ISSN 1000-1239 CN 11-1777/TP

• 论文 •

半监督鲁棒联机聚类算法

1. (南京航空航天大学计算机科学与工程系 南京 210016) (junjin@nuaa.edu.cn)
• 出版日期: 2008-03-15

Semi-Supervised Robust On-Line Clustering Algorithm

Jin Jun and Zhang Daoqiang

1. (Department of Computer Science and Engineering, Nanjing University of Aeronautics and Astronautics, Nanjing 210016)
• Online: 2008-03-15

Abstract: Recently, a semi-supervised learning has attracted much attention in machine learning community. One reason is that in many learning tasks, there is a large supply of unlabeled data but insufficient labeled data because the latter is much more expensive to obtain than the former. Typically, semi-supervised learning is applicable to both clustering and classification. This paper focuses its attention on semi-supervised clustering.

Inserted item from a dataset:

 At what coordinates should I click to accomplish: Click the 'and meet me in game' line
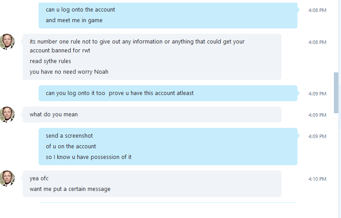(74, 20)
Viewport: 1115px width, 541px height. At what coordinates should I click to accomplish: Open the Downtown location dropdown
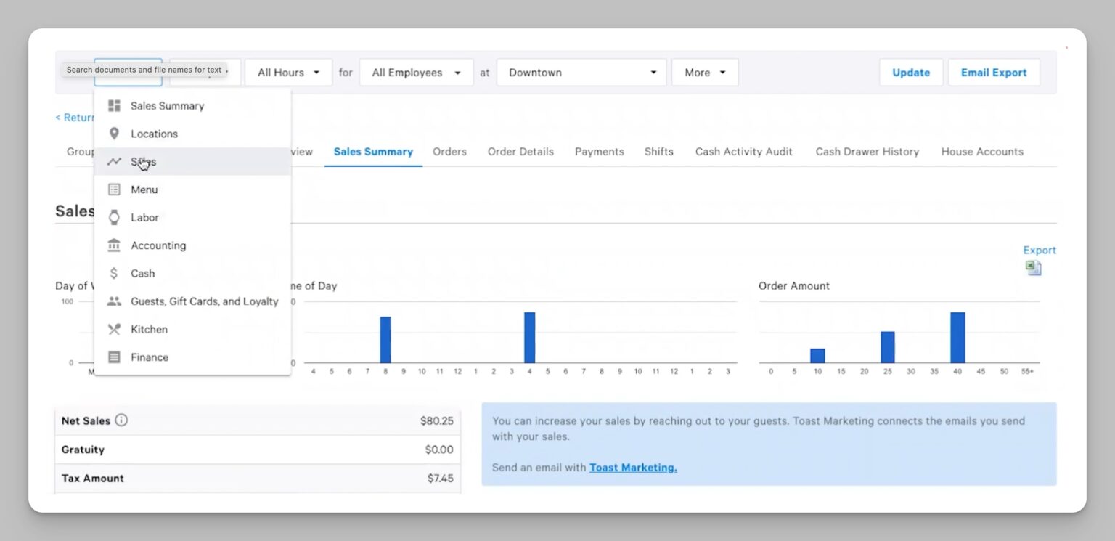pyautogui.click(x=581, y=73)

In semi-supervised clustering, some label level or instance level supervised information is used along with the unlabeled data in order to obtain a better clustering result. A semi-supervised robust on-line clustering algorithm called Semi-ROC is developed, which introduces supervision information in the form of class labels into the previously proposed robust on-line clustering (ROC). After introducing the supervised information, the algorithm can get a more confidential result than the ROC and AddC. The experimental results on the artificial dataset and UCI benchmark data sets show that the proposed Semi-ROC can effectively use little supervision information to enhance the clustering performance, the clustering validity can be improved significantly. Besides, when dealing with noises, Semi-ROC is more robust than both ROC and AddC.